## What is expected
For the records below, give the count of lines holding the word "will" and nothing more.

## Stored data
======
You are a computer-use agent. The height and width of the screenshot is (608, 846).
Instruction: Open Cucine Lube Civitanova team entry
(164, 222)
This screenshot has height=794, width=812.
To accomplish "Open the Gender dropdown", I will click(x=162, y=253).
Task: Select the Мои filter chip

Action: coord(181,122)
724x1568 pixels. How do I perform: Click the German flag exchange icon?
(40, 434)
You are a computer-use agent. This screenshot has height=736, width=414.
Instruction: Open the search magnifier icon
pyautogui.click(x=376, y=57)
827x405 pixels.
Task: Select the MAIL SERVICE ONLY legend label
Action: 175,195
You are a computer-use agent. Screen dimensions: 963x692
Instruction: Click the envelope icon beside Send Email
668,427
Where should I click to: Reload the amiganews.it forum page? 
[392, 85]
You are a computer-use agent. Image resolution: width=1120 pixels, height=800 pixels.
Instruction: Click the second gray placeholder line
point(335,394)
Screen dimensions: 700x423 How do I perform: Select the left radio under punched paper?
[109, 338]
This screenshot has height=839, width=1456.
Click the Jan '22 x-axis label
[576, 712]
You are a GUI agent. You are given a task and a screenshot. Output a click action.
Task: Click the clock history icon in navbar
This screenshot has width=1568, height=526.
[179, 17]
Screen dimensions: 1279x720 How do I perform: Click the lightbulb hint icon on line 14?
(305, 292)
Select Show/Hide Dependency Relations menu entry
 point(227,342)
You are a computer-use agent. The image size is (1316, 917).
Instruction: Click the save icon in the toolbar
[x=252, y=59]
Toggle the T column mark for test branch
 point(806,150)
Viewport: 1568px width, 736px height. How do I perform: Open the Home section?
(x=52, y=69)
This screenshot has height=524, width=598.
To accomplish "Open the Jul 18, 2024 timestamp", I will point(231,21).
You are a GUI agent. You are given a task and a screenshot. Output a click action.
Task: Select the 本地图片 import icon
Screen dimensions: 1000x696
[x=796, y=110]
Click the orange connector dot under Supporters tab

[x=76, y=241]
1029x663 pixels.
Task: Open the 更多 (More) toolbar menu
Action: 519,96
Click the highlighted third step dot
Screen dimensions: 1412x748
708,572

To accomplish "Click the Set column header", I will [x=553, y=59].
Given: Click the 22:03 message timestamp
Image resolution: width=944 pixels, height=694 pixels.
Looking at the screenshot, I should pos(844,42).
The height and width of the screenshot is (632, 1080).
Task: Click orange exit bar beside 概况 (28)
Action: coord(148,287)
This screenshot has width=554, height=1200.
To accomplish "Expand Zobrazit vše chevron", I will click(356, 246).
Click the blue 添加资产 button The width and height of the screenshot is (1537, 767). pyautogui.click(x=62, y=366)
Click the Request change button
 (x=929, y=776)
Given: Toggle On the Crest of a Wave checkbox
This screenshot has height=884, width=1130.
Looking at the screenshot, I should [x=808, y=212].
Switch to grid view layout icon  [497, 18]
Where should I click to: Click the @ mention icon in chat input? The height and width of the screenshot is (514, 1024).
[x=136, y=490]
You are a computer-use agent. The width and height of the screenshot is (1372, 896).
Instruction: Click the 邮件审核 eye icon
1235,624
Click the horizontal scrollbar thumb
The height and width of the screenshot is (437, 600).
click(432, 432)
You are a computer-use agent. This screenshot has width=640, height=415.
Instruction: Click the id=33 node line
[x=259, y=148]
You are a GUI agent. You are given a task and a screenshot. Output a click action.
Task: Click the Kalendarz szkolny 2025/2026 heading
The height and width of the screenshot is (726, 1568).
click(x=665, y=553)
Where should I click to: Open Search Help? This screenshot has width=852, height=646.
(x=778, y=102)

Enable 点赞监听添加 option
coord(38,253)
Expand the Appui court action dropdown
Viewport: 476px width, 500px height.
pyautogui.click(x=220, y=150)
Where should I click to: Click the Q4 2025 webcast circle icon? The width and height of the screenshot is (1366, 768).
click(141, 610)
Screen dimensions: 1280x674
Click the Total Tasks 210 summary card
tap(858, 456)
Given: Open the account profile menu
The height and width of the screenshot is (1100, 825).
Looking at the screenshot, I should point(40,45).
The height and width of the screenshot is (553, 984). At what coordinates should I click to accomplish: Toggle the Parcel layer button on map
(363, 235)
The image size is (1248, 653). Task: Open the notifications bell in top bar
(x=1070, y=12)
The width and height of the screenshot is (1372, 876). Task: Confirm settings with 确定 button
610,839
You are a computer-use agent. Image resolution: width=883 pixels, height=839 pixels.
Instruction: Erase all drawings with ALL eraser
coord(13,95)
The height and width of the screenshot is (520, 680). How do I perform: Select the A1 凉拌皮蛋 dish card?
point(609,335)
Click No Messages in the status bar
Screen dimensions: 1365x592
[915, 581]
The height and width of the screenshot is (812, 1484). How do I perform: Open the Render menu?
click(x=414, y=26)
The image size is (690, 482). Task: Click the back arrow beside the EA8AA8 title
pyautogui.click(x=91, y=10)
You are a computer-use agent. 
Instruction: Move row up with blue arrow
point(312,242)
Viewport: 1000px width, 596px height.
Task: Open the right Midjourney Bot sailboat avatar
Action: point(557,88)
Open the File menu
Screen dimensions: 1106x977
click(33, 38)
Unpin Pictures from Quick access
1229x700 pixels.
======
## Solution below
4